For the entries below, report every line that includes the word "will".

▶ [RECORD EXCERPTS]:
-- Opening Marker --

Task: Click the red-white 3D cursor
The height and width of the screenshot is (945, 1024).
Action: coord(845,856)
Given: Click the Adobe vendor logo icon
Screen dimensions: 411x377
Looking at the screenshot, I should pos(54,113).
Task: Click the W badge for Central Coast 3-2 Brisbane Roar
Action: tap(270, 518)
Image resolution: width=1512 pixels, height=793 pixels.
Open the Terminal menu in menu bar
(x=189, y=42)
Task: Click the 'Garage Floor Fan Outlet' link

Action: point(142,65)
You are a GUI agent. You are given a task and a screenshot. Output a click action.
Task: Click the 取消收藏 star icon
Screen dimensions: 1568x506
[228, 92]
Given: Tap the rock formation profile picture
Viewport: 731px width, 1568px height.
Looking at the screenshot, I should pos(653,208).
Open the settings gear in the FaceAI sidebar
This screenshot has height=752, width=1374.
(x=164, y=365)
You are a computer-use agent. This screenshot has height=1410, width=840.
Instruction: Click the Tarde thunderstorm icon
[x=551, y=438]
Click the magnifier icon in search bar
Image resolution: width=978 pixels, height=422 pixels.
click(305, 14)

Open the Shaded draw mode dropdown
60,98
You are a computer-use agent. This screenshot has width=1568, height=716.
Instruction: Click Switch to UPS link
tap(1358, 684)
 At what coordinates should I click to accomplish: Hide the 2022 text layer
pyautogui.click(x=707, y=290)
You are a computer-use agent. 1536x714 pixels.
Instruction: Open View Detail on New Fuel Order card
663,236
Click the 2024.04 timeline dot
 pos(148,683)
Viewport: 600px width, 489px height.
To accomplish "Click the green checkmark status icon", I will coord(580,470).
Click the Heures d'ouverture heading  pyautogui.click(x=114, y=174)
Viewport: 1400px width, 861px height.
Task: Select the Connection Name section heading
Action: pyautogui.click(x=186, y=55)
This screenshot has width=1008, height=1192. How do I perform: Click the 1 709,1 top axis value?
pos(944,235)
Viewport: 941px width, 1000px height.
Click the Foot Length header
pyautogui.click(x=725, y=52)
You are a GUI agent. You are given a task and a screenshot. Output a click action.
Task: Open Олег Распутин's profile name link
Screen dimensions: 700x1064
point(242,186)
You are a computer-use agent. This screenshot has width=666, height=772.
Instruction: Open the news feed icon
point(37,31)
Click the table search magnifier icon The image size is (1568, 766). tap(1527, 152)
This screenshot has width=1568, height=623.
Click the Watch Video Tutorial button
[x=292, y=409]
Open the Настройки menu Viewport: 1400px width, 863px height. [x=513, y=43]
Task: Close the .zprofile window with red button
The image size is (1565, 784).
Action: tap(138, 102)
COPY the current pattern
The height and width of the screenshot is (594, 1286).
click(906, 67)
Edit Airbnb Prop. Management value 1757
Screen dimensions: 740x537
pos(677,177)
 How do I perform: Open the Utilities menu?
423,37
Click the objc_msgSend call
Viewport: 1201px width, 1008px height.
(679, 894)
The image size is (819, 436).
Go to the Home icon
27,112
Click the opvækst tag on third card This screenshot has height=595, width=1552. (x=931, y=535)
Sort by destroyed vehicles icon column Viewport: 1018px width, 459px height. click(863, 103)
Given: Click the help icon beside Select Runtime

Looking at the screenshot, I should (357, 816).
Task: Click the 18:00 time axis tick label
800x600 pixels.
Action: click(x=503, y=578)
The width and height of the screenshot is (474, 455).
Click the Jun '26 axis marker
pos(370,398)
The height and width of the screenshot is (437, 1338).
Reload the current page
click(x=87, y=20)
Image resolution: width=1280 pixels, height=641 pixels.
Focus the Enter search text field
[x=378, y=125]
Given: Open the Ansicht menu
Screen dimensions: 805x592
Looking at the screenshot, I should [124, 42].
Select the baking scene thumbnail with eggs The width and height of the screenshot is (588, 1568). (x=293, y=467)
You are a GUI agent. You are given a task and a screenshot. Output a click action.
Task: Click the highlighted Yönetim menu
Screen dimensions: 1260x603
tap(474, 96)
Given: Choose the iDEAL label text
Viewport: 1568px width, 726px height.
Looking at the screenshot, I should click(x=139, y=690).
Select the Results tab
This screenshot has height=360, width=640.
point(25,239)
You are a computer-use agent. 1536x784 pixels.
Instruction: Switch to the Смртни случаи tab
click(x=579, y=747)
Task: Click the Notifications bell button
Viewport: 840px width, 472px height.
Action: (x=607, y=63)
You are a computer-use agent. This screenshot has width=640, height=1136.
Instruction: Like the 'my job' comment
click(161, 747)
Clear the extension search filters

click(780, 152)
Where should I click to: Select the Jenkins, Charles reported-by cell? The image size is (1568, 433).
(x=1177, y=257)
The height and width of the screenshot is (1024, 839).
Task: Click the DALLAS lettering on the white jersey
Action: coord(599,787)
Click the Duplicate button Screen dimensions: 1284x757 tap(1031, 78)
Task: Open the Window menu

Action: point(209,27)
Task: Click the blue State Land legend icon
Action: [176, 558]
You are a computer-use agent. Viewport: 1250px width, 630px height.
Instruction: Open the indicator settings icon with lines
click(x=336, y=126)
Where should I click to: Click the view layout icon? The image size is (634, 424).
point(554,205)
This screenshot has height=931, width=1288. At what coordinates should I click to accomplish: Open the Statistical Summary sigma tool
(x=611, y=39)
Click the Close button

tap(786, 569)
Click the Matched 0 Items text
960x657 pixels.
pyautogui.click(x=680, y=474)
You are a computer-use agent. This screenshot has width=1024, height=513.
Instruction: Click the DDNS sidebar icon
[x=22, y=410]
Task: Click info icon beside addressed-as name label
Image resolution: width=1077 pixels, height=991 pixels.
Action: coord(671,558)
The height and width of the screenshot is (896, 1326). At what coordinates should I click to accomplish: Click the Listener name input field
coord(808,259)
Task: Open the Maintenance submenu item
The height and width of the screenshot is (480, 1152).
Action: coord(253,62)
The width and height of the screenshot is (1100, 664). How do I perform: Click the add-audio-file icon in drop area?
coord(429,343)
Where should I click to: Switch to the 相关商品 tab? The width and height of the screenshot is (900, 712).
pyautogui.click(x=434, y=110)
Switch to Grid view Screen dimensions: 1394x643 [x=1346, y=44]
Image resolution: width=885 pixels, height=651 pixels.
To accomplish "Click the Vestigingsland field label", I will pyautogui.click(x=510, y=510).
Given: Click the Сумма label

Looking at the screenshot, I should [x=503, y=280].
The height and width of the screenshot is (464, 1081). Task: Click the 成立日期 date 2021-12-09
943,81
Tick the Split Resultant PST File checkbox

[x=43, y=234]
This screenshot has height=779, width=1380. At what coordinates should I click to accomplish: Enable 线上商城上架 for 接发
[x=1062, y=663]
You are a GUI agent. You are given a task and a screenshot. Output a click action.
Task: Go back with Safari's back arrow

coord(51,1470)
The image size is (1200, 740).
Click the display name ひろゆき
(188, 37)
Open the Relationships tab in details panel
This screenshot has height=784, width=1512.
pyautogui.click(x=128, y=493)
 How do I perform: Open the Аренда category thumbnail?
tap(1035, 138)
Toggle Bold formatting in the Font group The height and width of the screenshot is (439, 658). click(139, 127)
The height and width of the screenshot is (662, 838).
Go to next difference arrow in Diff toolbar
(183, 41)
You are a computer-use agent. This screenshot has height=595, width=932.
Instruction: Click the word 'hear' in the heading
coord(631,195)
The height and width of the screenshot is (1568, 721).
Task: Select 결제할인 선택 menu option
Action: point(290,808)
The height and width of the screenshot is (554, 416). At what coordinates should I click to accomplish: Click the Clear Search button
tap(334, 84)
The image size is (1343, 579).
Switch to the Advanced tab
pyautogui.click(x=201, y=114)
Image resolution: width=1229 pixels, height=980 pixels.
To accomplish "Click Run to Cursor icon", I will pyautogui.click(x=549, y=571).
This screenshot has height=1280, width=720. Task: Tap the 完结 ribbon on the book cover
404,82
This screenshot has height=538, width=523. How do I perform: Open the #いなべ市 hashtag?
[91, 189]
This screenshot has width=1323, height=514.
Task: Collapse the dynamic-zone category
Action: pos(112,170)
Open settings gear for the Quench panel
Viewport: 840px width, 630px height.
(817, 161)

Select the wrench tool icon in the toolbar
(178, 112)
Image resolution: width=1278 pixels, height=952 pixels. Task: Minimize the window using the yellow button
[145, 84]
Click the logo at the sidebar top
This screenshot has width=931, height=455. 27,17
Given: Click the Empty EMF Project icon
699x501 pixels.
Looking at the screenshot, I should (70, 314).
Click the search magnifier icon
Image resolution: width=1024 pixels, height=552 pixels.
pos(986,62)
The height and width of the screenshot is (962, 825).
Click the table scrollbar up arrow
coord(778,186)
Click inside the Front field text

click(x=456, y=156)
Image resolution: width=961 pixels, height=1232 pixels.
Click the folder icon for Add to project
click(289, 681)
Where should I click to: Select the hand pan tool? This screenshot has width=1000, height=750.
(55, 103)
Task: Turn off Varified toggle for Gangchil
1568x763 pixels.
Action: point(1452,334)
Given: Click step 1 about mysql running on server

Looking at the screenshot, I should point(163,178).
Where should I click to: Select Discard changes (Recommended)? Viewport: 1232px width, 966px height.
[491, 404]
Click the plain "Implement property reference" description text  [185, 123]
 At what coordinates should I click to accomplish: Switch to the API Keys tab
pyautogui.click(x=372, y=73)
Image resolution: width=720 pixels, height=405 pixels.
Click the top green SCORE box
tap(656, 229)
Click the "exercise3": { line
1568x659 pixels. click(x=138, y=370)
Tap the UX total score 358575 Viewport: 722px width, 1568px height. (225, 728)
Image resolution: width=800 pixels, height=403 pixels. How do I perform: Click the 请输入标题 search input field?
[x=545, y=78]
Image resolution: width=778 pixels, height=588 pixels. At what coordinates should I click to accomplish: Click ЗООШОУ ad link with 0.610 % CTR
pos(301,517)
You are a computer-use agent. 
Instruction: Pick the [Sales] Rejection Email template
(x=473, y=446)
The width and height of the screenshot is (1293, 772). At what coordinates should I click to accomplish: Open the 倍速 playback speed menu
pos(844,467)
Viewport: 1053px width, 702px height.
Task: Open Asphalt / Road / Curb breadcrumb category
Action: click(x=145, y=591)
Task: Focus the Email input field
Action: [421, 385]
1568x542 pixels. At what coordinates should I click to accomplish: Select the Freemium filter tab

-- Closing Marker --

▶ [RESULT OF THE EXERCISE]:
To accomplish "Click the green checkmark status icon", I will coord(580,470).
To accomplish "Click the Vestigingsland field label", I will pyautogui.click(x=510, y=510).
To accomplish "Click Run to Cursor icon", I will pyautogui.click(x=549, y=571).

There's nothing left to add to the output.